Finally, there is also another area in which the most touching harmony of interests rules between the whole Polish and the whole Russian bourgeoisie, where they are of one heart and soul: the jealous guarding of the profits sought in the domestic market from foreign competition. One can encounter in one section of the Western European press the view that the Polish entrepreneurs are greater believers in free trade than the Russian. Nothing could be more mistaken. In the deep conviction that Russian and Polish workers were created solely to produce surplus value for them, Polish and Russian consumers to assist the realization of surplus value, the Russian government to fend off any invasion of foreign competition into this holy Empire – in this conviction the Polish entrepreneurs are just as firm and unshakable as the Russians. When it comes to taking a stand in defense of these “fundamental rights” of the capitalist constitution vis-a-vis the government, then the Lodz and Moscow factory owners, still bearing the bruises they just inflicted on each other, go shoulder to shoulder into battle. In 1888, one year after the two adversaries – as was mentioned – had sent a petition to the government in which they most sharply fought each other on the question of domestic competition, the Moscow entrepreneurs submitted a series of “most humble and obedient” petitions in regard to tariff policy: on increasing the entry tariffs for products of the textile industry, on reimbursing tariffs paid on raw materials when exported by manufacturers to foreign countries, etc. – all demands that had also frequently been made now as well as previously by the Lodz manufacturers. With reason, then, the organ of the large Polish industrialists, in discussing this action by the Moscow entrepreneurs, wrote that while much used to be said about the conflict of interests between the two industrial districts, now this petition shows that there is also a community of interests between the two, and indeed on the most important questions.

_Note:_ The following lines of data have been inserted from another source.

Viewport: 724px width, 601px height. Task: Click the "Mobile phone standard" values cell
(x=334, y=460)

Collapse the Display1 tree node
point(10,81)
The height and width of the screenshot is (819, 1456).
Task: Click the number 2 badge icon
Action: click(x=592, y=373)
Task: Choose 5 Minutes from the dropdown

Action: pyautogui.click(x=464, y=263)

The same harmony is evident when it comes to defending the monopoly in profits against the “Germans.” The Moscow factory owners – as was shown – saw in the strong representation of German elements in the Polish bourgeoisie a tempting pretext to lend their calico and fustian interests a becomingly patriotic look in the battle against Lodz. When they called the government to a crusade against the Germans on the Vistula river, they believed that they were striking the Polish bourgeoisie right in the heart. When, however, the government issued its well- known ukase in 1887, and when, because of this ukase, there was talk on many sides of an era of persecution against the Polish bourgeoisie, then it turned out that the Polish bourgeoisie expressed their dissatisfaction on quite unexpected grounds: namely, for them the Russian government’s anti-German measures were not nearly energetic and radical enough. For, as they expressed it, “The government’s decree of two years ago concerning language examinations for foreigners brought about an advantageous change, in that it opened up a sphere of action for native forces...Correspondents from Lodz and inhabitants there have already reported a certain improvement in this situation although it is still far from what it could and should be.”

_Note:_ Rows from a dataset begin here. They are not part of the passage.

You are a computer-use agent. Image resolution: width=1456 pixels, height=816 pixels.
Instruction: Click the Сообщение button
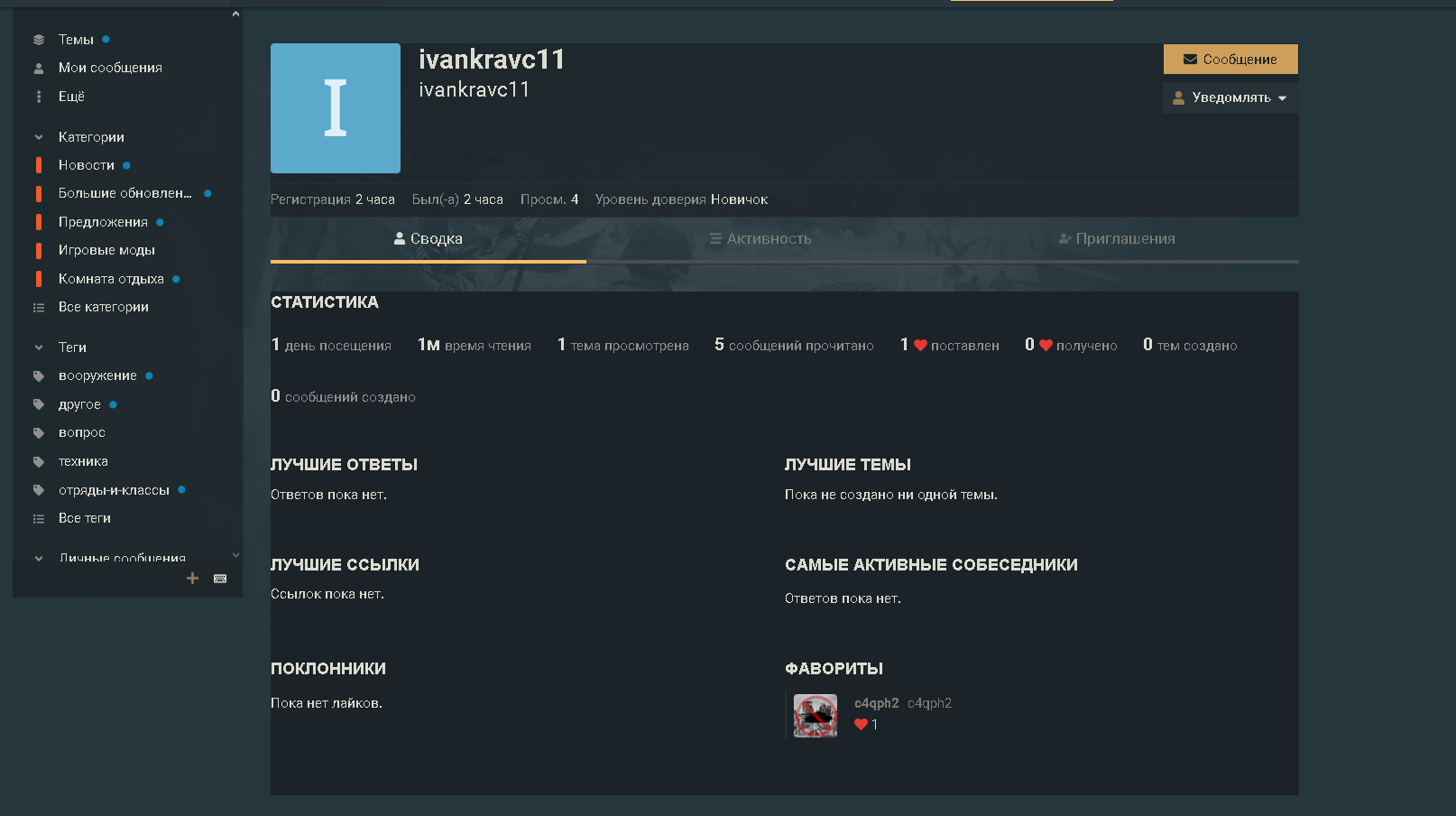[x=1230, y=60]
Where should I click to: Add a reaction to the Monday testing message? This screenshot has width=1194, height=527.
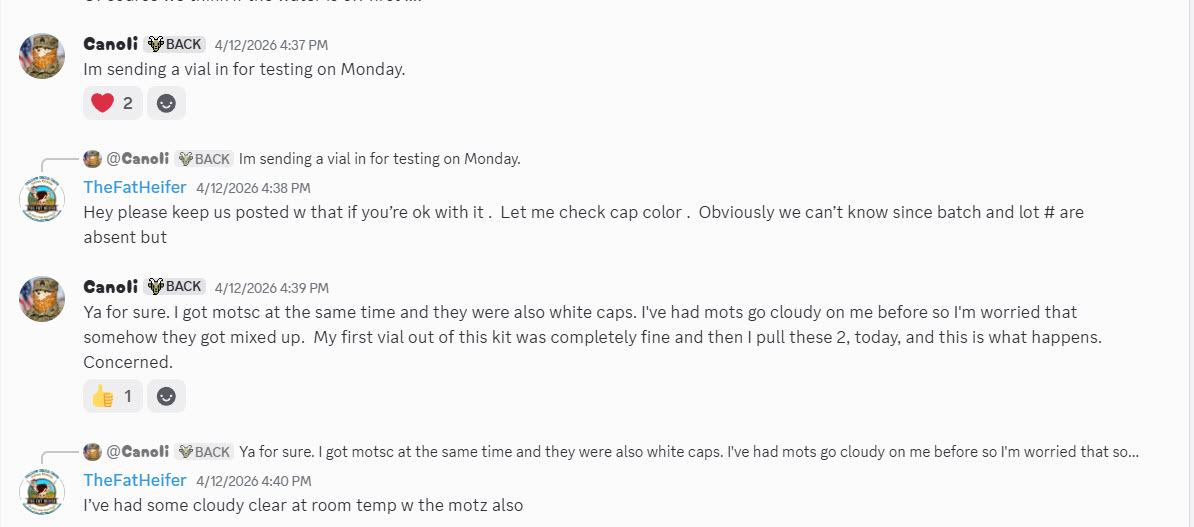pyautogui.click(x=166, y=103)
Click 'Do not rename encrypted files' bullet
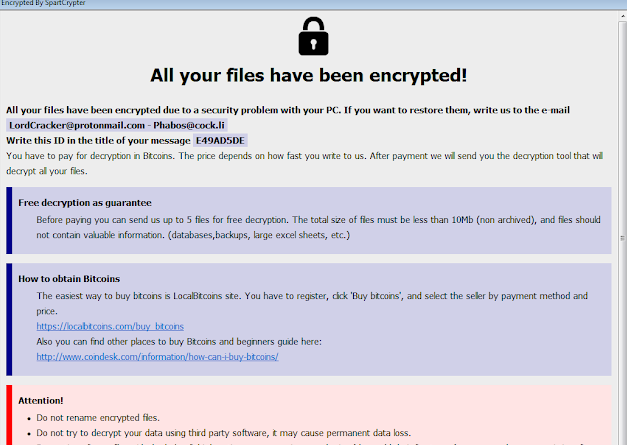Viewport: 627px width, 445px height. pos(98,417)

We have reviewed the many-sided coherence of interests between the Polish and Russian bourgeoisies. The picture that emerges is absolutely different from that which might be gotten under the immediate impression of Lodz and Moscow’s battle cries. On countless, extremely important questions, the Polish and the Russian bourgeoisies are bound together in a solidarity of interests, in particular groups as much as on the whole. What has created this community of interests is, first, the division of labor in production, which in many ways unified the two into a single productive mechanism; second, still more important, the common tariff borders, which breed solidarity against the outside and merge the entire Polish-Russian bourgeosie – from from the standpoint of the market – into a “national” capitalist class. Finally, the common market, which bred the important, reciprocal dependency between Polish production on the one side and Russian transport on the other. And, as is generally known, this fusion of Russian and Polish economic interests advances every day. This is also, in part, a direct result of the general direction of current Russian tariff policy, which in effect closes the way into Russia to not only foreign manufactured goods but also foreign raw materials, and creates domestic raw materials production – in which task it does not shy away from the greatest sacrifices out of the pockets of Russian and Polish consumers and taxpayers.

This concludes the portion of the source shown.